Potentiation of the respiratory burst of human neutrophils by cycloheximide: regulation of reactive oxidant production by a protein(s) with rapid turnover?

Abstract

Incubation of human neutrophils with the protein biosynthesis inhibitor cycloheximide for > or = 90 min results in a decreased ability to generate reactive oxidants during the respiratory burst. This implies that active protein biosynthesis is required to sustain the ability of these cells to generate reactive oxidants. However, short term incubation of neutrophils (40-60 min) with either cycloheximide or puromycin results in a significant increase in oxidase activity stimulated by either fMet-Leu-Phe (> 60%) or by leukotriene B4 (> 30%).
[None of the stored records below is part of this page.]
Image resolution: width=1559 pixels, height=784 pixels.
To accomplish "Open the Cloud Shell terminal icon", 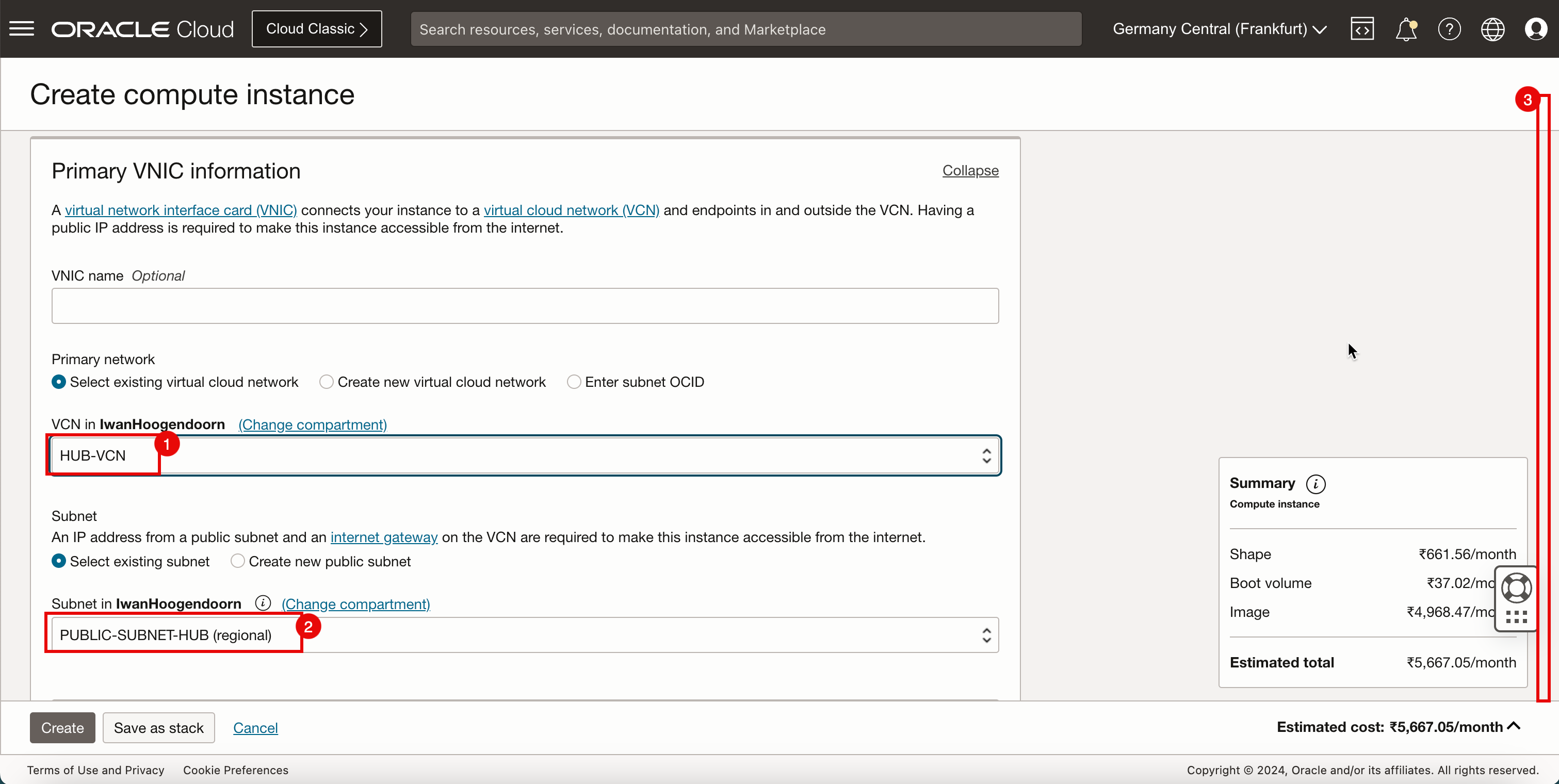I will (x=1361, y=29).
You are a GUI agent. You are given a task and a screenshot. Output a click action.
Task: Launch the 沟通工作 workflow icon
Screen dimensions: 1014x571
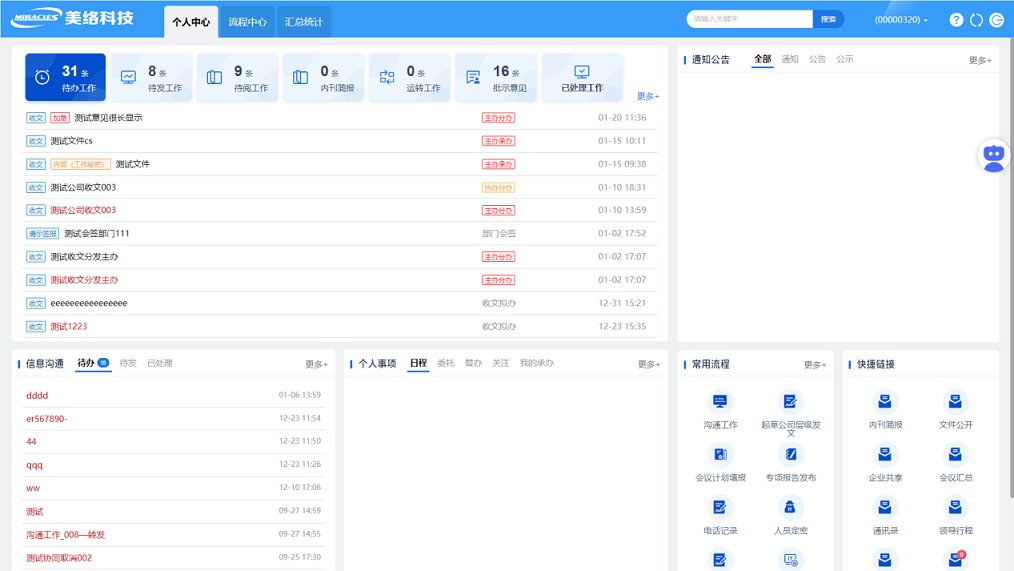(x=719, y=402)
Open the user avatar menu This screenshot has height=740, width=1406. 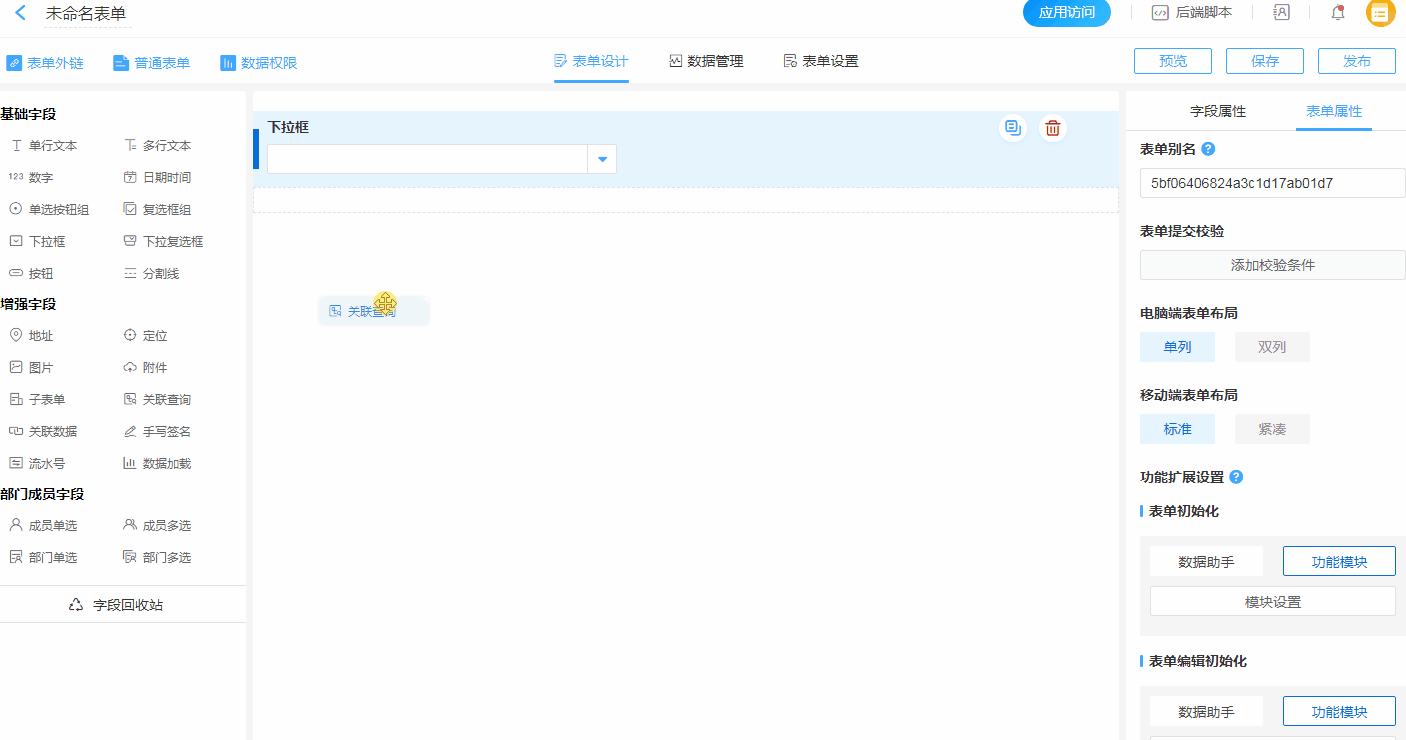[x=1380, y=13]
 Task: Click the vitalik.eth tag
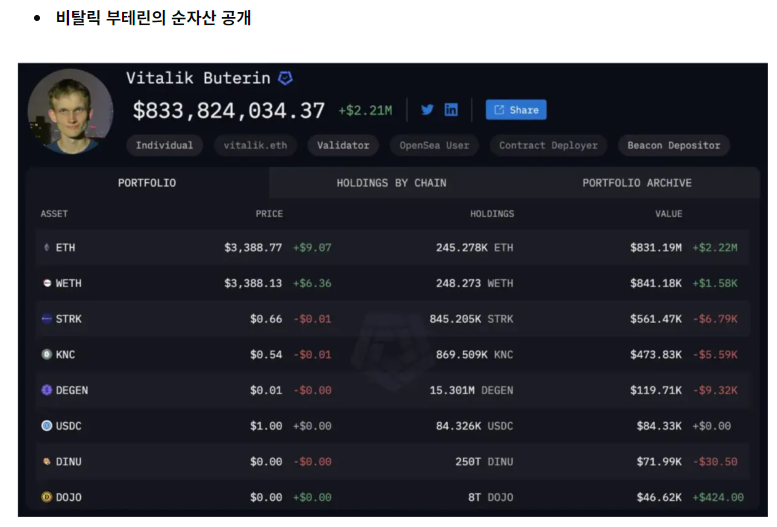(x=255, y=145)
However, after incubation for 40-60 min with these inhibitors of protein biosynthesis, the respiratory burst stimulated by PMA was unaffected whilst that stimulated by the particulate stimuli opsonised zymosan or latex beads was significantly inhibited. The enhanced oxidase activity stimulated by the soluble agonists was not explained by changes in receptor expression, alterations in intracellular Ca2+ levels or by enhanced degranulation. These results suggest that oxidase activity stimulated by soluble agonists in neutrophils is normally regulated by a short-lived, actively-synthesised protein(s).